▸ **Task details**
Go through the records and count the lines where the string "search" occurs. Reply with the number only.

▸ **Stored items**
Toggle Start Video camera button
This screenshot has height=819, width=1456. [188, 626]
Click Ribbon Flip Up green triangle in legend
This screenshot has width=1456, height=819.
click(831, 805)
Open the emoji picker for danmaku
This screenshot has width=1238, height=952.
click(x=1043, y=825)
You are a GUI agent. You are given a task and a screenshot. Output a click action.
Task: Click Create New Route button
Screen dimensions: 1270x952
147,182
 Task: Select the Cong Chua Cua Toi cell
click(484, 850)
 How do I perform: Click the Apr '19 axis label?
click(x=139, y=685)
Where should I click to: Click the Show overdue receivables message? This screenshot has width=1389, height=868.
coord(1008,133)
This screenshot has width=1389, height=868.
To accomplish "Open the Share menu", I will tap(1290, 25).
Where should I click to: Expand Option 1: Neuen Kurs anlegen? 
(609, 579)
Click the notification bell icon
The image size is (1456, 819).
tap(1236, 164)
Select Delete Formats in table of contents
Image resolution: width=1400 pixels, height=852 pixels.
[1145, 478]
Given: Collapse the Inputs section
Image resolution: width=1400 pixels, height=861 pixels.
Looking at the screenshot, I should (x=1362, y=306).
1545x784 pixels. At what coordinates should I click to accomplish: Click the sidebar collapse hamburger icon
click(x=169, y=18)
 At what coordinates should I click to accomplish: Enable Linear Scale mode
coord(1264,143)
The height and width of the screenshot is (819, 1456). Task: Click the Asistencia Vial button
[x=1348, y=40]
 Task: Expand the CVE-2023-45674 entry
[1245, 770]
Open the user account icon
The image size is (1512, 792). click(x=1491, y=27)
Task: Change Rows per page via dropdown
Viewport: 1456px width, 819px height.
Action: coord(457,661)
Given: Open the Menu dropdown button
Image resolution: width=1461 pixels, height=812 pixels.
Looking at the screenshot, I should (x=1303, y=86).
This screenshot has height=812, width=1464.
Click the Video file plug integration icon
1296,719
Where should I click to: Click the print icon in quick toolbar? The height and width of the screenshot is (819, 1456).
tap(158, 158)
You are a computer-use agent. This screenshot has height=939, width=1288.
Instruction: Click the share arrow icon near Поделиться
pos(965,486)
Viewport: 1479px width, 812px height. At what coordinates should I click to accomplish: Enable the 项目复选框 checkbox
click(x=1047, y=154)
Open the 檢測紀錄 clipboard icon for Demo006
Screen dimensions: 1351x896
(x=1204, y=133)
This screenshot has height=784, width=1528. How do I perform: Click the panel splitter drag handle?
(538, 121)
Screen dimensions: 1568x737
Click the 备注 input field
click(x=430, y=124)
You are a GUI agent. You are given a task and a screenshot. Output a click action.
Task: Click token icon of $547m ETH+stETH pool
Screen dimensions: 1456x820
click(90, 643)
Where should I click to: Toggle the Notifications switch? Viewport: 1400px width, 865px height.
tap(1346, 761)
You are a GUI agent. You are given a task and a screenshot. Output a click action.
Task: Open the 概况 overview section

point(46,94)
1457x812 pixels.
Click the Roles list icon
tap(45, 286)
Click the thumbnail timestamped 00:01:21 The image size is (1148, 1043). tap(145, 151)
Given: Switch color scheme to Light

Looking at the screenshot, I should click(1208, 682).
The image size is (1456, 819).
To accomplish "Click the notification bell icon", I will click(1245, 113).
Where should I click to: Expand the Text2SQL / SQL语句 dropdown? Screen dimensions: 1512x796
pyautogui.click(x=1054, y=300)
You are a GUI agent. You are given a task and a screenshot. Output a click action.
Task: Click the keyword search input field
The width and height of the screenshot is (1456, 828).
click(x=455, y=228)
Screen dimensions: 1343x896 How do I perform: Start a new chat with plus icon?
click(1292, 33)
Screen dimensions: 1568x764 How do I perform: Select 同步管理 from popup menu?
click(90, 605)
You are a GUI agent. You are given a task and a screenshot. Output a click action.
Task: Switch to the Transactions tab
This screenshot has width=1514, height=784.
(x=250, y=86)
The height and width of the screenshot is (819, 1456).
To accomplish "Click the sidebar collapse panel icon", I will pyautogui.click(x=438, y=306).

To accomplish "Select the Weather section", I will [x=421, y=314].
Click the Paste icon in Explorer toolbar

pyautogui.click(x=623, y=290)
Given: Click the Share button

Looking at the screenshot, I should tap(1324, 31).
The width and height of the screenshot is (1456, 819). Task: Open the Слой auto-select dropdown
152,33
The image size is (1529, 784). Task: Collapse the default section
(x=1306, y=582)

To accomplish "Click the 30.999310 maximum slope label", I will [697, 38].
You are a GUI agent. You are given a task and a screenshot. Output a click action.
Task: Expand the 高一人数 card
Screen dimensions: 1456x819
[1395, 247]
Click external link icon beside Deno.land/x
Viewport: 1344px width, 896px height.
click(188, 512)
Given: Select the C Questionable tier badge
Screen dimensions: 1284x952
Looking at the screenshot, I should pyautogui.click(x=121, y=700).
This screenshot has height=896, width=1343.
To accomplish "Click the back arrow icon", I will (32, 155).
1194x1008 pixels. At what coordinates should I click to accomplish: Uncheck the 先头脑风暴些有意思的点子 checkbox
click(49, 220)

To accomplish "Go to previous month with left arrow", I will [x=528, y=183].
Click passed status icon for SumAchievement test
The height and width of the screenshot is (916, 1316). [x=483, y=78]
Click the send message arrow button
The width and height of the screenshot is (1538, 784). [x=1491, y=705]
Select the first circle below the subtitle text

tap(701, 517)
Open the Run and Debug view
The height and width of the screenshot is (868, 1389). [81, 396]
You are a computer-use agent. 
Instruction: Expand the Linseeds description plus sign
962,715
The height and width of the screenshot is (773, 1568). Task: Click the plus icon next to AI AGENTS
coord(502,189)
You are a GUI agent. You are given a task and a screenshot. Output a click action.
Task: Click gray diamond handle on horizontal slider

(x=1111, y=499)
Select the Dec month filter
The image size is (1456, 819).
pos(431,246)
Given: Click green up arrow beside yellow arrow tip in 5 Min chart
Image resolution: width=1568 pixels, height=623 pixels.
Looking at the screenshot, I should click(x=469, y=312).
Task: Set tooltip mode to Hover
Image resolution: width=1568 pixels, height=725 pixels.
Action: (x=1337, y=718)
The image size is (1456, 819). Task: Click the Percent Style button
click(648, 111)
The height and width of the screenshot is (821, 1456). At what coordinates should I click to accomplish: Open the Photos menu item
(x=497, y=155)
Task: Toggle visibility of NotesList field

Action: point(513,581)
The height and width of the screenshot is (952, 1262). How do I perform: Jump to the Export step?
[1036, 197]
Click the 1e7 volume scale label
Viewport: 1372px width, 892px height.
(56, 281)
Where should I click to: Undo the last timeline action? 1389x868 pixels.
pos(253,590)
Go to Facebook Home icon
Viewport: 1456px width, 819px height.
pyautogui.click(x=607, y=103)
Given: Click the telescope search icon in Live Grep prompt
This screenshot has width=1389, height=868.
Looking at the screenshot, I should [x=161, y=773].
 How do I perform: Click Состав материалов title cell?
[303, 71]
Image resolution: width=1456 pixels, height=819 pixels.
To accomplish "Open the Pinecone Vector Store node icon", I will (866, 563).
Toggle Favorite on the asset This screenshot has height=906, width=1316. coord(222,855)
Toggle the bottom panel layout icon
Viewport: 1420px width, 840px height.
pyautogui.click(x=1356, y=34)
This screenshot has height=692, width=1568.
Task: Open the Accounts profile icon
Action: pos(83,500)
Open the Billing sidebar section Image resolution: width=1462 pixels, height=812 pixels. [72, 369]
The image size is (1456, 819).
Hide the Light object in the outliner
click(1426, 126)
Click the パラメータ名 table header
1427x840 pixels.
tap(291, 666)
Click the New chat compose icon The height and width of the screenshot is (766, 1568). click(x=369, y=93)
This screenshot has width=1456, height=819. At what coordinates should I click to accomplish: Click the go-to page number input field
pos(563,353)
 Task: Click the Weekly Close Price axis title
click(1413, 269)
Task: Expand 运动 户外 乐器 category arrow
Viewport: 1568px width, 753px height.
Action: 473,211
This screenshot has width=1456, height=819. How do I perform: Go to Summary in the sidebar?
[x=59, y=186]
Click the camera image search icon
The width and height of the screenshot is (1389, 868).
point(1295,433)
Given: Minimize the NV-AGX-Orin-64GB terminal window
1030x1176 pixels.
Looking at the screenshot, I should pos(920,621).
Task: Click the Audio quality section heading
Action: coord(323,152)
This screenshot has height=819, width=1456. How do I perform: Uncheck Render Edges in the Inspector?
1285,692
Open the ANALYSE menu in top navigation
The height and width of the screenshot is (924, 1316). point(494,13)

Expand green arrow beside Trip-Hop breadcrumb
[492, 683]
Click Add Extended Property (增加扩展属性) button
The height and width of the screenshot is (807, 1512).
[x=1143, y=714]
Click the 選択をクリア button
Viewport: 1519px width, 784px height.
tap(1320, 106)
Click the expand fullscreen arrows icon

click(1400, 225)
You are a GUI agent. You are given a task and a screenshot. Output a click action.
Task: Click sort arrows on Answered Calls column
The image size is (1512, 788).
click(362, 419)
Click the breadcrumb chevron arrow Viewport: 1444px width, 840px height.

▸ **Solution for this exercise**
3